Files
perl-HTML-TagParser/HTML-TagParser-0.16-subtree.diff

375 lines
12 KiB
Diff

--- HTML-TagParser-0.16/t/12_navigation.t.orig 2008-07-11 01:34:16.000000000 +0200
+++ HTML-TagParser-0.16/t/12_navigation.t 2008-07-11 02:06:45.000000000 +0200
@@ -0,0 +1,40 @@
+# ----------------------------------------------------------------
+use strict;
+use Test::More tests => 8;
+BEGIN { use_ok('HTML::TagParser') };
+# ----------------------------------------------------------------
+
+my $SOURCE = <<EOT;
+<html>
+<body>
+<div id="foo">
+ <span>AAA</span>
+ <div id="bar"selected>
+ BBB
+ <span>CCC</span>
+ DDD
+ <div/>
+ EEE
+ </div>
+ <span>FFF</span>
+</div>
+</body>
+</html>
+EOT
+# ----------------------------------------------------------------
+
+my $document = HTML::TagParser->new( $SOURCE );
+ok( ref $document, "new()" );
+my $bar = $document->getElementById('bar');
+my $fff = $bar->nextSibling();
+like( $fff->innerText(), qr/FFF/s, "nextSibling" );
+is( $fff->nextSibling(), undef, "no nextSibling" );
+my $ch = $bar->childNodes();
+is( $#$ch, 1, "childNodes" );
+is( $ch->[1]->parentNode()->id(), "bar", "parentNode" );
+is( $ch->[1]->parentNode()->parentNode()->id(), "foo", "parent.parentNode" );
+is( $ch->[1]->parentNode()->parentNode()->parentNode->parentNode()->parentNode(), undef, "root parentNode" );
+
+# ----------------------------------------------------------------
+;1;
+# ----------------------------------------------------------------
--- HTML-TagParser-0.16/t/08_nest.t.orig 2006-05-05 21:14:24.000000000 +0200
+++ HTML-TagParser-0.16/t/08_nest.t 2008-07-11 01:29:17.000000000 +0200
@@ -28,12 +28,12 @@
like( $body->innerText(), qr/AAA.*BBB.*CCC.*DDD.*EEE.*FFF/s, "body" );
my $foo = $html->getElementById( "foo" );
- like( $foo->innerText(), qr/AAA/s, "foo" );
-# like( $foo->innerText(), qr/AAA.*BBB.*CCC.*DDD.*EEE.*FFF/s, "foo" );
+# like( $foo->innerText(), qr/AAA/s, "foo" );
+ like( $foo->innerText(), qr/AAA.*BBB.*CCC.*DDD.*EEE.*FFF/s, "foo" );
my $bar = $html->getElementById( "bar" );
- like( $bar->innerText(), qr/BBB.*CCC.*DDD\W*$/s, "bar" );
-# like( $bar->innerText(), qr/BBB.*CCC.*DDD.*EEE/s, "bar" );
+# like( $bar->innerText(), qr/BBB.*CCC.*DDD\W*$/s, "bar" );
+ like( $bar->innerText(), qr/BBB.*CCC.*DDD.*EEE/s, "bar" );
# ----------------------------------------------------------------
;1;
# ----------------------------------------------------------------
--- HTML-TagParser-0.16/lib/HTML/TagParser.pm.orig 2007-04-06 12:48:08.000000000 +0200
+++ HTML-TagParser-0.16/lib/HTML/TagParser.pm 2008-07-11 02:15:14.000000000 +0200
@@ -10,12 +10,15 @@
my $elem = $html->getElementsByTagName( "title" );
print "<title>", $elem->innerText(), "</title>\n" if ref $elem;
-Parse a HTML source and find its first <form action=""> attribute's value.
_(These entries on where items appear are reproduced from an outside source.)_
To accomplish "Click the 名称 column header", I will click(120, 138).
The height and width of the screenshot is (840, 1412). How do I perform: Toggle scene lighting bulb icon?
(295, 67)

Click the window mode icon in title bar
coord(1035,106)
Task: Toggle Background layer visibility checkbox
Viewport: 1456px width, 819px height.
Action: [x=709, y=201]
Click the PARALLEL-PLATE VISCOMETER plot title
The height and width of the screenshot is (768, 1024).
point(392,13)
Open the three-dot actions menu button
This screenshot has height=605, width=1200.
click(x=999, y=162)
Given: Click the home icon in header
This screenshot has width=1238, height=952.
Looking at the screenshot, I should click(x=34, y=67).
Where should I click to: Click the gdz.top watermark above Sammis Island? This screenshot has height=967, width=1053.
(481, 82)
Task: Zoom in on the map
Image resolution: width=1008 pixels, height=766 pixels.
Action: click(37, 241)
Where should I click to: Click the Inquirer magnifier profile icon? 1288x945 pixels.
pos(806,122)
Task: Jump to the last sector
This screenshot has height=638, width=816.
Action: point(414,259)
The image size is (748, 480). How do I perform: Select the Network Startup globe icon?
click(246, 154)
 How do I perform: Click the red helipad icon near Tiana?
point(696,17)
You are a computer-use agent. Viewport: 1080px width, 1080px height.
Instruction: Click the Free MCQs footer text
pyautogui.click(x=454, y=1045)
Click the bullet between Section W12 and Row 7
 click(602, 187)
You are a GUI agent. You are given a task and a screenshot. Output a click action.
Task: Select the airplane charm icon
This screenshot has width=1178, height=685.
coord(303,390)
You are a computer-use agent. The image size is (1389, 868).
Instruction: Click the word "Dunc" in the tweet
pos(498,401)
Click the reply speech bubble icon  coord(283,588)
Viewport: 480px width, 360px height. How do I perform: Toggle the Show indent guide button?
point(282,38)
+Parse a HTML source and find its first <form action=""> attribute's value
+and find all input elements belonging to this form.
my $src = '<html><form action="hoge.cgi">...</form></html>';
my $html = HTML::TagParser->new( $src );
my $elem = $html->getElementsByTagName( "form" );
print "<form action=\"", $elem->getAttribute("action"), "\">\n" if ref $elem;
+ my @first_inputs = $elem->subTree()->getElementsByTagName( "input" );
+ my $form = $first_inputs[0]->getParent();
Fetch a HTML file via HTTP, and display its all <a> elements and attributes.
@@ -120,6 +123,43 @@
This method returns $elem's innerText without tags.
+=head2 $subhtml = $elem->subTree();
+
+This method returns a new object of class HTML::Parser,
+with all the elements that are in the DOM hierarchy under $elem.
+
+=head2 $elem = $elem->nextSibling();
+
+This method returns the next sibling within the same parent.
+It returns undef when called on a closing tag or on the lastChild node
+of a parentNode.
+
+=head2 $elem = $elem->previousSibling();
+
+This method returns the previous sibling within the same parent.
+It returns undef when called on the firstChild node of a parentNode.
+
+=head2 $child_elem = $elem->firstChild();
+
+This method returns the first child node of $elem.
+It returns undef when called on a closing tag element or on a
+non-container or empty container element.
+
+=head2 $child_elems = $elem->childNodes();
+
+This method creates an array of all child nodes of $elem and returns the array by reference.
+It returns an empty array-ref [] whenever firstChild() would return undef.
+
+=head2 $child_elem = $elem->lastChild();
+
+This method returns the last child node of $elem.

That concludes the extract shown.